Ring of Steel by Alexander Watson (2014)
Reviewed by WW1HA President Sal Compagno
British historian Alexander Watson has written a voluminous book on the history of Imperial Germany and the Empire of Austria-Hungary in the First World War. He offer no excuse for their culpability in starting the conflict and places clear blame on Austria-Hungary more than
Germany, whose backing sparked the war. His judgement is clear, both created and
convinced themselves the war was necessary and just. Nevertheless, the war was one
of total illusions. Austria-Hungary was totally unprepared for a modern war and her
reverses on the battlefield in the first six months devastated her martial ability through
unbelievable incompetence. The result was a decent into the collapse of her empire.
Germany, as he states, bit off more than it could chew. Even its military prowess was
incapable of confronting a two-theater war. Brilliant in tactics, her strategy guaranteed
What renders his study most fascinating is the effect of the war on the peoples in each
country. To the Germans, Russia was the real threat with deep feelings of being overrun
by a barbaric hoard. This fear galvanized the German people to support wholeheartedly
their military effort extending the support to the Western Front. But the price was phenomenal. The war was not even a year old when food shortages became evident in both empires and grew progressively worse as the war dragged on. Stubbornly, they persisted in the downward spiral to total exhaustion. The Austro-Hungarian army, short of every valuable resource, became totally dependent on Germany. Her internal disintegration undermined her resolve to be a competent ally.

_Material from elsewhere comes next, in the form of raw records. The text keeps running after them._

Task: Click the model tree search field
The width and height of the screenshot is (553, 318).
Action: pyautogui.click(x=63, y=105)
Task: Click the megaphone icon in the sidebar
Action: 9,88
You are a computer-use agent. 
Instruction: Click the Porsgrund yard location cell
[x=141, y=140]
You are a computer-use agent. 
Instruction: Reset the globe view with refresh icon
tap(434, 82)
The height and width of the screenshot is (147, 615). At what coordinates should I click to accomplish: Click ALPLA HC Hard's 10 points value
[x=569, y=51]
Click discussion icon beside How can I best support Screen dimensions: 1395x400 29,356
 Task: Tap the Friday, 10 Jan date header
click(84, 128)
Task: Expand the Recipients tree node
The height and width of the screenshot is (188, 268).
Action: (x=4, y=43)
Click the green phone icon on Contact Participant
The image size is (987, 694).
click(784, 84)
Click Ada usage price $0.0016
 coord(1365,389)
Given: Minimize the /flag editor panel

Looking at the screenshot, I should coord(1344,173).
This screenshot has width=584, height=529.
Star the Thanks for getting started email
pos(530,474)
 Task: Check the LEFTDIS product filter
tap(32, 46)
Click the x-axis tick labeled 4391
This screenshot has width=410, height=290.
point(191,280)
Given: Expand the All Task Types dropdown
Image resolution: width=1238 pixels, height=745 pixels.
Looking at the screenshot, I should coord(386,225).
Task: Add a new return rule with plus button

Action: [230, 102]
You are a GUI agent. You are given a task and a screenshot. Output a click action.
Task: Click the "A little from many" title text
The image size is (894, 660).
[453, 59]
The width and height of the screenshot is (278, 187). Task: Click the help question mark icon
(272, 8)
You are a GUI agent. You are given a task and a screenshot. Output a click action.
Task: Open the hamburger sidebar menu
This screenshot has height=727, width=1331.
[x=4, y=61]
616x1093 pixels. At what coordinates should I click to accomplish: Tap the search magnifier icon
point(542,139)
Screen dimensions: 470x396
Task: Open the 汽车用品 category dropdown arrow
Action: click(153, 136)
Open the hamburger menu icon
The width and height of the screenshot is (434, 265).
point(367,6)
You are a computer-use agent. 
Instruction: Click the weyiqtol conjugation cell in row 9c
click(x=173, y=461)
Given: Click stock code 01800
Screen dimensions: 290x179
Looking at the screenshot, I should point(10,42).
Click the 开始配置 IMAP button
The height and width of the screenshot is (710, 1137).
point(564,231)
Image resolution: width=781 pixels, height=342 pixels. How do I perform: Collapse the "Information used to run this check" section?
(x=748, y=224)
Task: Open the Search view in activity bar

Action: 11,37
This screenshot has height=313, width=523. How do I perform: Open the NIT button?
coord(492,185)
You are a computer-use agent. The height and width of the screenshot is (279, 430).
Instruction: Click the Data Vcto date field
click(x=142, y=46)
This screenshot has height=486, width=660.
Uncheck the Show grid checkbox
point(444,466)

Watson is very careful and detailed explaining how the lack of resources, especially food, became so critical in both areas. An urgent & vociferous cry to end the war became paramount and unstoppable. He emphasizes how the last desperate and most blundering act when Germany allows unrestricted submarine activity brings in the United States & its failure ended any possibility of victory. With over 118 pages of notes, Watson has created a formidable study how both in military and domestic areas intertwined in a catastrophic war.